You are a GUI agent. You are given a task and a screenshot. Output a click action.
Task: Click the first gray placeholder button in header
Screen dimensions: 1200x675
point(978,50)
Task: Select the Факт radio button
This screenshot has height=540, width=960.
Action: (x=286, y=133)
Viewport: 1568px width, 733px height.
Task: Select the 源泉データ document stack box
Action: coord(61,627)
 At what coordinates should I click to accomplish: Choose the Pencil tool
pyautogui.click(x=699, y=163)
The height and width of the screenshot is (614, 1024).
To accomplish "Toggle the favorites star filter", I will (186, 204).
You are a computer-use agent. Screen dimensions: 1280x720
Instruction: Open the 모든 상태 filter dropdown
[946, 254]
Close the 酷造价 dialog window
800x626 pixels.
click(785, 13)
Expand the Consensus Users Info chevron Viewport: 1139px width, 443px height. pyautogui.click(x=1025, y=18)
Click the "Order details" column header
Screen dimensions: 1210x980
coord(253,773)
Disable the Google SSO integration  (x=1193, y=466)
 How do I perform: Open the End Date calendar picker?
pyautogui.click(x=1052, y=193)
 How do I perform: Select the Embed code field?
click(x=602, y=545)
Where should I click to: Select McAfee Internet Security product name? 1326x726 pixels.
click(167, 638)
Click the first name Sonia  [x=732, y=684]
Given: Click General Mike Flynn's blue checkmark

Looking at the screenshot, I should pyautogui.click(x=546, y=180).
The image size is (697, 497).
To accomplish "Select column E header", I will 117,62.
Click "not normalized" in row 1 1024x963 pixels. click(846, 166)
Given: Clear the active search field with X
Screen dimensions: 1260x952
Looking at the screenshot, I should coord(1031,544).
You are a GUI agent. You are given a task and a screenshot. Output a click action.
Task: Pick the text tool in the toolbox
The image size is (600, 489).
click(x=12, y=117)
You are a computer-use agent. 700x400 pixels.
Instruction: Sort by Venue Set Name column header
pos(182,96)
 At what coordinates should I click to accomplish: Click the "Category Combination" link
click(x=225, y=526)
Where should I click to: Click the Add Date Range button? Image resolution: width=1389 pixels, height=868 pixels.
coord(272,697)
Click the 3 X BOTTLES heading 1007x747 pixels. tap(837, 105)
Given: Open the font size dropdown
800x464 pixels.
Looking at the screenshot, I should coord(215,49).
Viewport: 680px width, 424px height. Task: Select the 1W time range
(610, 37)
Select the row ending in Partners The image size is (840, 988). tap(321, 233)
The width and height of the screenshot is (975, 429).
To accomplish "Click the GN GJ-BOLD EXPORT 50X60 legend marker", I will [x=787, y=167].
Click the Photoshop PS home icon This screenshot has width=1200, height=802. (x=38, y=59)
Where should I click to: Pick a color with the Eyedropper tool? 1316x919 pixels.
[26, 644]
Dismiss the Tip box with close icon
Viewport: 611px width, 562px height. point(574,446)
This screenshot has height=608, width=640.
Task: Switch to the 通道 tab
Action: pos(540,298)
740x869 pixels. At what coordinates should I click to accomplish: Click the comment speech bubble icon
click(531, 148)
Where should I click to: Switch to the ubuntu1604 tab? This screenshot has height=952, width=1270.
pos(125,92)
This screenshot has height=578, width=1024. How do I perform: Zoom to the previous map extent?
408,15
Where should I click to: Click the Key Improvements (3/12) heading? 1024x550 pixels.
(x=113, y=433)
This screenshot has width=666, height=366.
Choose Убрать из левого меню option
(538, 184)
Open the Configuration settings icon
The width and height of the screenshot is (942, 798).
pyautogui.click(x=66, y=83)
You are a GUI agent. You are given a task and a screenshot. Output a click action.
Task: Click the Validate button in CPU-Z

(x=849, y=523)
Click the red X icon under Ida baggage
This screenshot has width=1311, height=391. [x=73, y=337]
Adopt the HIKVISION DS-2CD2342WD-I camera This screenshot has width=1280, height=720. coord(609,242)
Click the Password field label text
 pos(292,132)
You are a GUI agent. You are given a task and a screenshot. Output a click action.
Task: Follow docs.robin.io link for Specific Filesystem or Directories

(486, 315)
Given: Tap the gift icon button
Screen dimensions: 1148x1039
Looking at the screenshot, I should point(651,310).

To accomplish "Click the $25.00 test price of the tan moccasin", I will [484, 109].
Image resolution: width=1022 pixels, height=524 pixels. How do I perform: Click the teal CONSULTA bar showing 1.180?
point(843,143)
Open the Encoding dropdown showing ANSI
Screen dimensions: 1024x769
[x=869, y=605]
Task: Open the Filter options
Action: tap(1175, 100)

▸ TASK STATEMENT: The required output is the line containing "Given: Tap the gift icon button" through the last line of the records above, each copied exactly and nothing more.

▸ ANSWER TO THE PROBLEM:
Given: Tap the gift icon button
Screen dimensions: 1148x1039
Looking at the screenshot, I should point(651,310).

To accomplish "Click the $25.00 test price of the tan moccasin", I will [484, 109].
Image resolution: width=1022 pixels, height=524 pixels. How do I perform: Click the teal CONSULTA bar showing 1.180?
point(843,143)
Open the Encoding dropdown showing ANSI
Screen dimensions: 1024x769
[x=869, y=605]
Task: Open the Filter options
Action: tap(1175, 100)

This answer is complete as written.